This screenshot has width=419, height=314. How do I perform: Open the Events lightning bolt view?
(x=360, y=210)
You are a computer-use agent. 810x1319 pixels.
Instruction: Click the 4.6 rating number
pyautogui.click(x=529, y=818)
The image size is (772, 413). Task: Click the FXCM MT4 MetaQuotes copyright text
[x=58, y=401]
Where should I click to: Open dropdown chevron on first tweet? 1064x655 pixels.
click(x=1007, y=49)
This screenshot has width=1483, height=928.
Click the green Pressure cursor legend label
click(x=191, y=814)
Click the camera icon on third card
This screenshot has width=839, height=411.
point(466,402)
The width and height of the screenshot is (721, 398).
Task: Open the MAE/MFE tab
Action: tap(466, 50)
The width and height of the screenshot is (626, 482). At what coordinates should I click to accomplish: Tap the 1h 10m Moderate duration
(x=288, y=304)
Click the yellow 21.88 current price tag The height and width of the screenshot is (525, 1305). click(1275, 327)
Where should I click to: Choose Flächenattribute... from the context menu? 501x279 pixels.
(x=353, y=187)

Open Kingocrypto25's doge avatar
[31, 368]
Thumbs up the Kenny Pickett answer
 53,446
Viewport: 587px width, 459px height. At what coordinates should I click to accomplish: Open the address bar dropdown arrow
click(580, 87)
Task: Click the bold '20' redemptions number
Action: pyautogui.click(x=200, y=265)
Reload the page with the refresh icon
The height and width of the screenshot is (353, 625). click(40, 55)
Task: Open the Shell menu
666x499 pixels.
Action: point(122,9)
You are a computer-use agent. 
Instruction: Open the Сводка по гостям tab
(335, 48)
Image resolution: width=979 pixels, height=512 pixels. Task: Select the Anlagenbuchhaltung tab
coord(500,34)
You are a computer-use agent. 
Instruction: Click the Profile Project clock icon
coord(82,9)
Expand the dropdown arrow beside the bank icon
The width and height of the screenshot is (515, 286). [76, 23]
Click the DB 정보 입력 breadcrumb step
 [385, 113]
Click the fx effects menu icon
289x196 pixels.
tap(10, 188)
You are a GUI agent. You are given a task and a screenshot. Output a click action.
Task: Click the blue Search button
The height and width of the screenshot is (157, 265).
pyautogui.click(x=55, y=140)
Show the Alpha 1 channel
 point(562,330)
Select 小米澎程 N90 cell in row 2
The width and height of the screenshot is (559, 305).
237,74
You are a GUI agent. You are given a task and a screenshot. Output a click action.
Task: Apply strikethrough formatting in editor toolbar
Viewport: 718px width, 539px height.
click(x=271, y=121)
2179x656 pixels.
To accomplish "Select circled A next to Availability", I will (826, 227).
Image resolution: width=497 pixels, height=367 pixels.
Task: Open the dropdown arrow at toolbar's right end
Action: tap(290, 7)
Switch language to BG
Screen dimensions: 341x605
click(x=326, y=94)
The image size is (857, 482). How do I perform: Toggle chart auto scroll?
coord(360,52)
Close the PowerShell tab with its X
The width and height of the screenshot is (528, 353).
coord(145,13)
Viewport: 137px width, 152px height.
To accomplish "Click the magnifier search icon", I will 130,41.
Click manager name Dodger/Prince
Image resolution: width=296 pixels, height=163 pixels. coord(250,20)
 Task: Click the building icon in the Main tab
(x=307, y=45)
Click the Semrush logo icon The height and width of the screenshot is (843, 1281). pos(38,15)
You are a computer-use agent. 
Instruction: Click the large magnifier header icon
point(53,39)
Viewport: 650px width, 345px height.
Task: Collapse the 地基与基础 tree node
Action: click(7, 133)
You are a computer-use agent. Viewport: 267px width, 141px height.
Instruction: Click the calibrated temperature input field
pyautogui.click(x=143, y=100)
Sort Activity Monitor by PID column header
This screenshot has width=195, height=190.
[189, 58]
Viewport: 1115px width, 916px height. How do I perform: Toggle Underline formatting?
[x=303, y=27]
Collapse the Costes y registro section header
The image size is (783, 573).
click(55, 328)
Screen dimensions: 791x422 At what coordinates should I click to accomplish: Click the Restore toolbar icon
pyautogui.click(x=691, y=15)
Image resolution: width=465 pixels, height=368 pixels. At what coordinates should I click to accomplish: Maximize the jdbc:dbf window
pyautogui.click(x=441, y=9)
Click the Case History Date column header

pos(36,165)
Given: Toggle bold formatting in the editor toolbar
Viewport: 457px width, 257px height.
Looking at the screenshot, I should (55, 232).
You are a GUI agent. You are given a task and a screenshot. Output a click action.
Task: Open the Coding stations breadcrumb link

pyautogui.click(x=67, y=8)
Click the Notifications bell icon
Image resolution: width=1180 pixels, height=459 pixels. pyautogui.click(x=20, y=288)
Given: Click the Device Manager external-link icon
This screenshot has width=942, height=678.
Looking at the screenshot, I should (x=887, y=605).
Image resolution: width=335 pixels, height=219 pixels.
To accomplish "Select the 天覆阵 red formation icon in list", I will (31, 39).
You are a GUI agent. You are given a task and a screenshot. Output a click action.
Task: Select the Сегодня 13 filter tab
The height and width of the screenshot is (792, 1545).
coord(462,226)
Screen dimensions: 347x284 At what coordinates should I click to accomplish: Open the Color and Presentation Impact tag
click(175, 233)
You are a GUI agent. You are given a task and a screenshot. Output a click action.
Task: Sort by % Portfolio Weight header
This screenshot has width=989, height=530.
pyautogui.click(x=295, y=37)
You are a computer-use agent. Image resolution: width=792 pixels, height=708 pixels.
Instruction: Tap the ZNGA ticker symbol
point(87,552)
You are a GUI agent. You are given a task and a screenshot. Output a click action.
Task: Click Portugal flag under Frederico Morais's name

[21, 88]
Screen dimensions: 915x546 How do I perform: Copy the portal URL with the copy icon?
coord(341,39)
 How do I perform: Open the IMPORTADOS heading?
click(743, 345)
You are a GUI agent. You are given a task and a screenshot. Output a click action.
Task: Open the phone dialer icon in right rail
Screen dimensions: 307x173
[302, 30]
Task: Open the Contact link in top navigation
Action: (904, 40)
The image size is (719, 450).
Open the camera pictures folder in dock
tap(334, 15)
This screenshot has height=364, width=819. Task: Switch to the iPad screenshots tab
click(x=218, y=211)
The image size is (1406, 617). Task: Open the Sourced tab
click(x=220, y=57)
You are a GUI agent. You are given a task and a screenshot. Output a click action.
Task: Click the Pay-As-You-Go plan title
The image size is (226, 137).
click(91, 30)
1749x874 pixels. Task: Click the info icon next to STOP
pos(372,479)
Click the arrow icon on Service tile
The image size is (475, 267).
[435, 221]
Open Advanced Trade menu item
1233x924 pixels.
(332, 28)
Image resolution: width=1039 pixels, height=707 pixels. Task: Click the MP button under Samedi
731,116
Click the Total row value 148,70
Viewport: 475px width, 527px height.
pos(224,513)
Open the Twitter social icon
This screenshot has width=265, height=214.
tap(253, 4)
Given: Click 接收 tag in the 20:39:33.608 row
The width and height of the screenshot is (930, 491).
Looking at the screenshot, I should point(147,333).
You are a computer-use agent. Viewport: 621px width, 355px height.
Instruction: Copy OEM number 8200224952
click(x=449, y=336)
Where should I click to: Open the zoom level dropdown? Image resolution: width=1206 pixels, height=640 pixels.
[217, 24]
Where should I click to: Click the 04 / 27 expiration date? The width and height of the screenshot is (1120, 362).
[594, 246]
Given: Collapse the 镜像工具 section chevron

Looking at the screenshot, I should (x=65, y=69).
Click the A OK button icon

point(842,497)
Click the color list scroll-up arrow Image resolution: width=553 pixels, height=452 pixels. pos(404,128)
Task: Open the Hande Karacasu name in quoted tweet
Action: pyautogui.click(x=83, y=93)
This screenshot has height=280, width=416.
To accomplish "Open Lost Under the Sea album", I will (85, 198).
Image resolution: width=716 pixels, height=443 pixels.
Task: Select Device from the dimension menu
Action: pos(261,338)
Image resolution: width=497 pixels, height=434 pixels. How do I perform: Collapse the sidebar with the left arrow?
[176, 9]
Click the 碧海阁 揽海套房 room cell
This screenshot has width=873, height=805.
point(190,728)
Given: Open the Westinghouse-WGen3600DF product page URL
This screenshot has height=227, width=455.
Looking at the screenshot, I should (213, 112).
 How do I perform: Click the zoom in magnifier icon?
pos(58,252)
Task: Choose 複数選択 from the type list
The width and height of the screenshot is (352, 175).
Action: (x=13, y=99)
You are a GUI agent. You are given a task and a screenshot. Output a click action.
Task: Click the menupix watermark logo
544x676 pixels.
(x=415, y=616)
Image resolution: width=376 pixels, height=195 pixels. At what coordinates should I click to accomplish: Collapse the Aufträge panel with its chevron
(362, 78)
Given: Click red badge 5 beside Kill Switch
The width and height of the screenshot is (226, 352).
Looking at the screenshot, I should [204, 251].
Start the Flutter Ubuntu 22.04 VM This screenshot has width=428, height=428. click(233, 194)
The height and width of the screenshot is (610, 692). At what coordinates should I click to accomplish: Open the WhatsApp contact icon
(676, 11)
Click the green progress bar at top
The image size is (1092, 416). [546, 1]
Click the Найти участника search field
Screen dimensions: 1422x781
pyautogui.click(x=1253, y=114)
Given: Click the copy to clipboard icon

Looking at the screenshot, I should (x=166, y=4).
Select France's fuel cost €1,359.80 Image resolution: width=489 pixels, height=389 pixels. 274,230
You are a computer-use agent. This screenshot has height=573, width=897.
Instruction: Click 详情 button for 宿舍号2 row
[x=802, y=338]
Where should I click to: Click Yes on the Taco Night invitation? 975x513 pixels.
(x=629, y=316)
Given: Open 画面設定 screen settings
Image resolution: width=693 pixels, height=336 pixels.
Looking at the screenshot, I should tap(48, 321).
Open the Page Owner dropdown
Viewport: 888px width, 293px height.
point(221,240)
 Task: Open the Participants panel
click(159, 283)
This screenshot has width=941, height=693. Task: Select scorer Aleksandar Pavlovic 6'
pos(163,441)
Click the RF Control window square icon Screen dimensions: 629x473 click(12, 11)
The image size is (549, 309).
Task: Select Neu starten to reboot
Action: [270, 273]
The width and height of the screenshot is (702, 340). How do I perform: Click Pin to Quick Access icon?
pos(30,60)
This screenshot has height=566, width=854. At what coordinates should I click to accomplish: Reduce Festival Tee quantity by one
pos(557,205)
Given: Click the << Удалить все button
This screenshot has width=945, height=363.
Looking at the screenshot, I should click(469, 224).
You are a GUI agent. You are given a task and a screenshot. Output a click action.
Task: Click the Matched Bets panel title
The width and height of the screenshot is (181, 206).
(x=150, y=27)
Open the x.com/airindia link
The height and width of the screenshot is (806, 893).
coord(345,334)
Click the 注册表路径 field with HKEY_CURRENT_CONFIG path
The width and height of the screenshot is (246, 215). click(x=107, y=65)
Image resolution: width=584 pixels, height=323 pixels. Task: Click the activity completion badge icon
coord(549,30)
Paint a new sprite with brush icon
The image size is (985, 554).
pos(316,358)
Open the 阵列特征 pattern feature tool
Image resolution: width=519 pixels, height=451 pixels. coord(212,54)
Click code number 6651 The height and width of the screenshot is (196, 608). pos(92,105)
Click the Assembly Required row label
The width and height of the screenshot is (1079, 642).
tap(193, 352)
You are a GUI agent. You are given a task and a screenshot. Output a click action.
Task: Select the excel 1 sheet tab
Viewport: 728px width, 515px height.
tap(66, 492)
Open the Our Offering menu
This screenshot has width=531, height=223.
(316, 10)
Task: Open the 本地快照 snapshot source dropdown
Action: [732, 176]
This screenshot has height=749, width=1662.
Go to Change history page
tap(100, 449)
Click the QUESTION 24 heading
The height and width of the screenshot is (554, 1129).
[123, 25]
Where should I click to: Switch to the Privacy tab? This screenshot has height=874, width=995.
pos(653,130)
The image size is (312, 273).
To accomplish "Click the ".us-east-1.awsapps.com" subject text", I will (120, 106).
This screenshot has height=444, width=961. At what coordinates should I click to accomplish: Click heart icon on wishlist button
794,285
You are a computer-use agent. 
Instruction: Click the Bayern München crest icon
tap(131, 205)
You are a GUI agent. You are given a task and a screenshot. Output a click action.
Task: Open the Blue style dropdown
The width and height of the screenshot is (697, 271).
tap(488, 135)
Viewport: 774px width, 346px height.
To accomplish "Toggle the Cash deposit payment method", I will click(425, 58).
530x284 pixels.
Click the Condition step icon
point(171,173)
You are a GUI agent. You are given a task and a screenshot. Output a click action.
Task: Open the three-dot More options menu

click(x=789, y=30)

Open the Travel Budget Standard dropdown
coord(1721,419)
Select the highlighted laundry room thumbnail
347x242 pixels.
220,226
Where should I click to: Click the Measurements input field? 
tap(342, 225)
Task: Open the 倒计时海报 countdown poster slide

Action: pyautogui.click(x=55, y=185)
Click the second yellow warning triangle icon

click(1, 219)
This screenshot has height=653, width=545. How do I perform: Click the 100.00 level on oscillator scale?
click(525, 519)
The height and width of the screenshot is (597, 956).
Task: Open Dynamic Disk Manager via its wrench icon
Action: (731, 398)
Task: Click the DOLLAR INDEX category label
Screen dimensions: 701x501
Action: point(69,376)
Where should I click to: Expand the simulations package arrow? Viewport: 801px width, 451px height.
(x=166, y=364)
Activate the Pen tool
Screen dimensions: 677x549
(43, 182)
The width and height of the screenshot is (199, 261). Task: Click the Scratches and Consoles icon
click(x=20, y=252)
● ● ● ● ●
• What needs to be done: Begin with the line above that has "The image size is (1406, 617)." and continue through the line that has "Click the Total row value 148,70", setting each one down exactly. Stop there.

• Result for this exercise:
The image size is (1406, 617). Task: Open the Sourced tab
click(x=220, y=57)
You are a GUI agent. You are given a task and a screenshot. Output a click action.
Task: Click the Pay-As-You-Go plan title
The image size is (226, 137).
click(91, 30)
1749x874 pixels. Task: Click the info icon next to STOP
pos(372,479)
Click the arrow icon on Service tile
The image size is (475, 267).
[435, 221]
Open Advanced Trade menu item
1233x924 pixels.
(332, 28)
Image resolution: width=1039 pixels, height=707 pixels. Task: Click the MP button under Samedi
731,116
Click the Total row value 148,70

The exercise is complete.